[所附文段]
-.-.-

问题
服务:jobmgr(任务调度模块)
目前有三种job
- HttpPing拨测任务,定时get一下url,监控服务是否存活(多节点则域名解析成ip)
- 周期性聚合产生报告/告警(每1小时查询数据看是达到阈值触发告警)
- 告警恢复任务
现象:
告警恢复任务是昨晚上新加的job, 同时影响周期告警(原逻辑add:周期告警没出错后产生一个恢复job),
完了之后部署到开发环境,报错。代码有些BUG,修改之后,本地调试(开发环境停止),发现拨测任务正常运行, 周期告警全部无动静,并且没有任何异常抛出。
找问题
查看运行中的job:
@Override
public List<JobView> listJobs() throws JobSchedueException { // TODO: 记录数太多?

-.-.-

[给定记录]
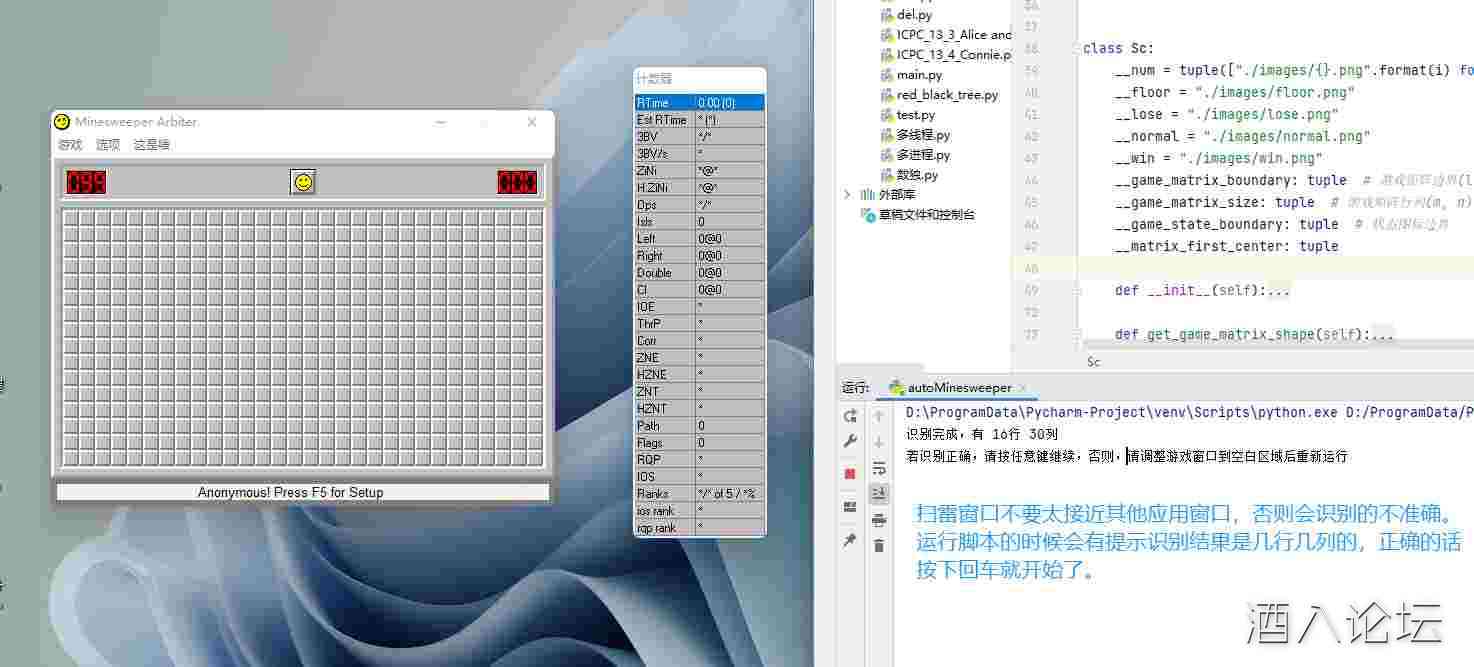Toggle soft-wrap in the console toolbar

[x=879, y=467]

-.-.-

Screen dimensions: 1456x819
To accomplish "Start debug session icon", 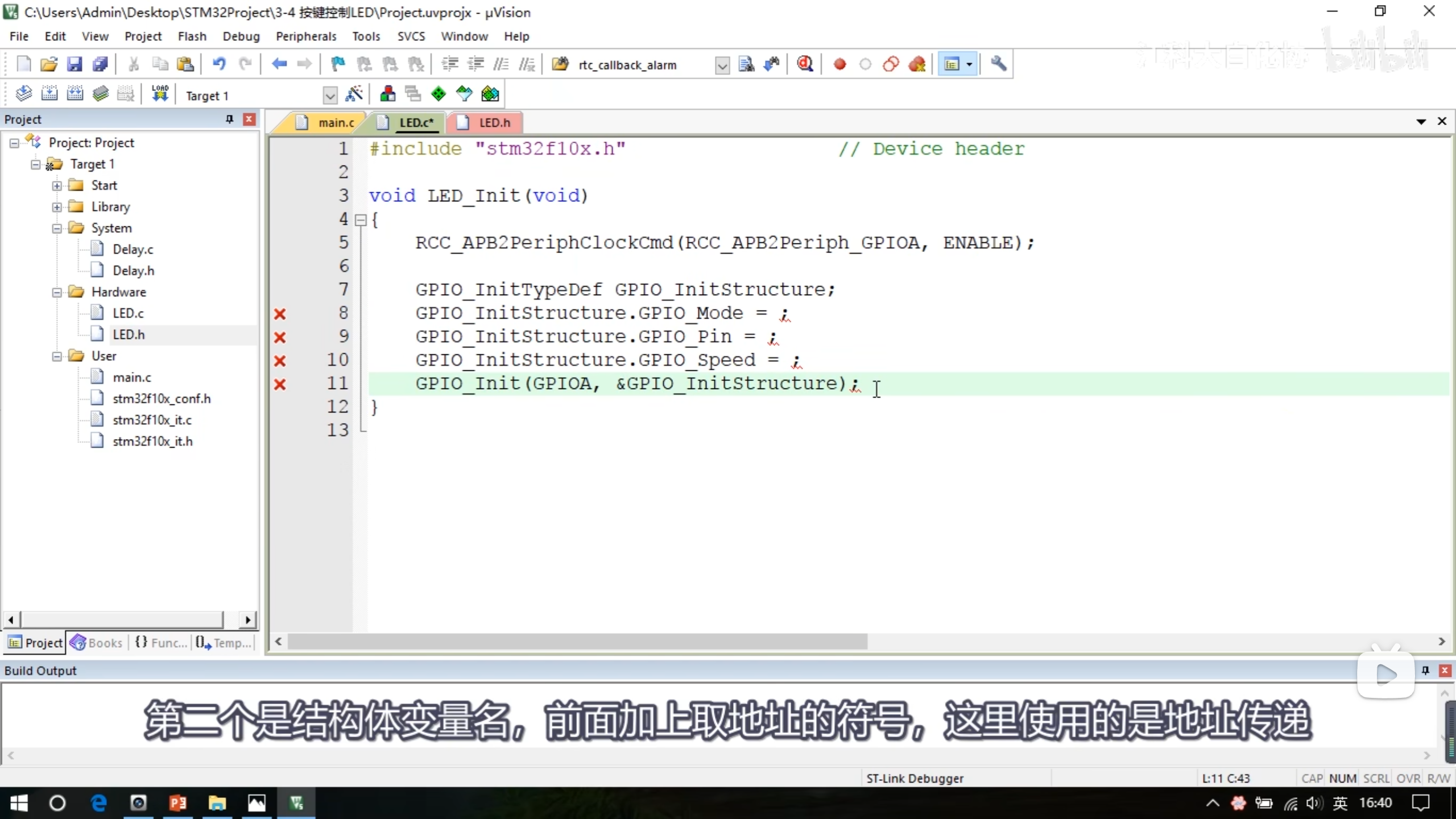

-.-.-

[任务集]
**1.** 根据所附文段，周期性聚合任务每隔多长时间查询一次数据，以判断是否达到阈值并触发告警？
**2.** 所附文段提到 jobmgr 目前有几种 job？请全部列出。

[逐题解答]
**1.** 每1小时。

**2.**
共三种：
- HttpPing拨测任务
- 周期性聚合产生报告/告警
- 告警恢复任务